Праздничная атмосфера, не теперяшняя. Будто в воздухе распылён флюид бодрости.
Бравурная музыка; несущийся с Тверской, которая вдруг снова стала улицей имени Горького, раскатистый гул дружных выкриков, как если бы футбольные болельщики скандировали с далёкого стадиона лозунги. Энергичный мужик на ходу играл на гармошке, а бородатый дедуля наяривал балалайкой.
Сновали безо всякого взрослого присмотра дети, девчонки с косичками и бантами на стриженых волосах, в сандалиях. Некоторые мальчишки, несмотря на прохладную погоду, – вовсе босиком. Встречались кожанки, множество женских беретов – да, здесь почти все носят головные уборы! – платки, картузы, телогрейки и сапоги. Или вот старик – в лаптях поверх белых обмоток! Никогда я прежде не видел лаптей. Плащи, тужурки, суконные пальто, совсем удивительные предметы гардероба, названий которым не знал. Другие, наоборот, – без пальто, легко, празднично одеты.

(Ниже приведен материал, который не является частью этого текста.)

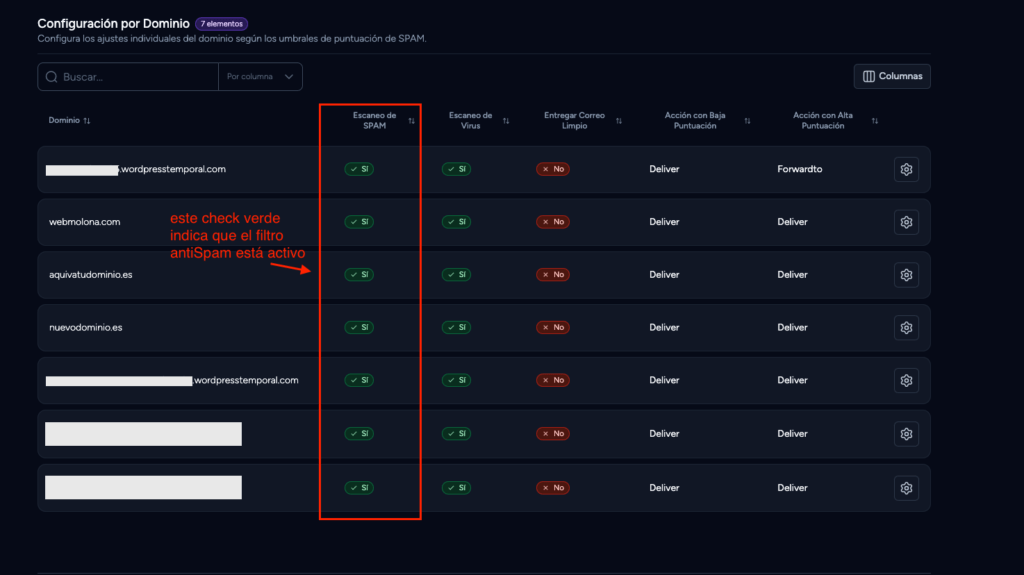Toggle virus scan badge for nuevodominio.es
Screen dimensions: 1024x575
[x=456, y=327]

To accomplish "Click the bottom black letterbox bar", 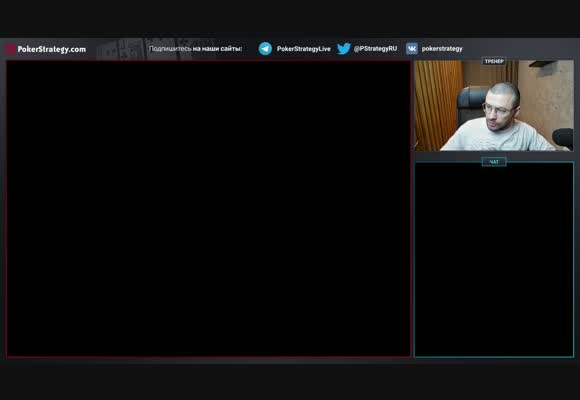I will pos(290,382).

Показалось – на меня странно посматривают. Две девушки (локоны, беретики, вязаные кофты с высокими плечами) зыркнули в мою сторону и, переглянувшись, хихикнули. Я поспешно заправил идиотическую белую школьную рубашку в джинсы, подумав, ещё и закатал рукава. Ты неподражаем, Фима! Тебе бы вместо взлохмаченных с гелем волос пышный чуб и кепку – вылитый советский гражданин! Или, вернее, эталонный гайдаровец. Хотя книжка про Тимура и его команду, кажется, вышла позже, в 1940-м. Стало весело – заразился общим настроением, и я возбужденно двинул на Тверскую, вглядываясь в удивительный сон.

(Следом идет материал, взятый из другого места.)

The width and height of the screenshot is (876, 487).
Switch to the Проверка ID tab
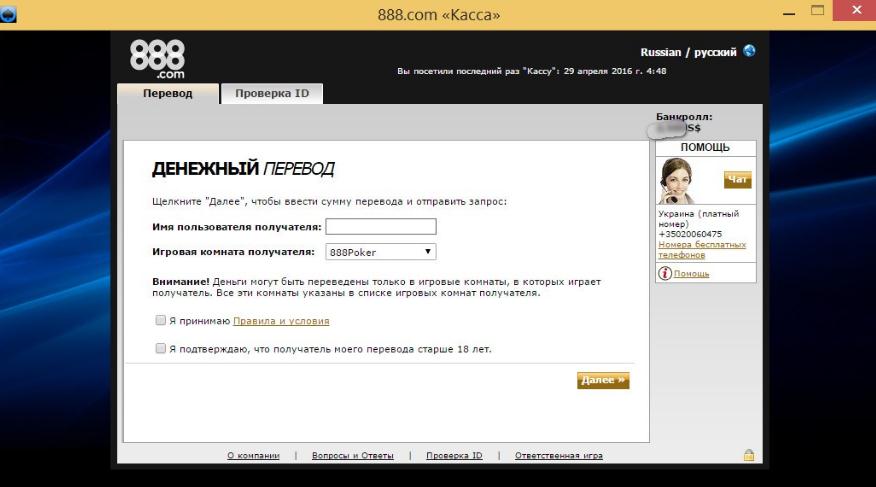272,94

Было не волнительно и не страшно, вот знаете, как в кино, когда гигантский кальмар или комета-убийца, а тебе интересно, как оно повернёт.
Тверская, вернее, Горького, казалась более узкой, тут и там виднелись колокольни церквей, которых в реальности точно не было, попадались невысокие двухэтажные домики, половиной цоколя вросшие в культурный слой. Непрерывно сигналя, проезжали через неохотно расступавшуюся толпу старомодные автомобили.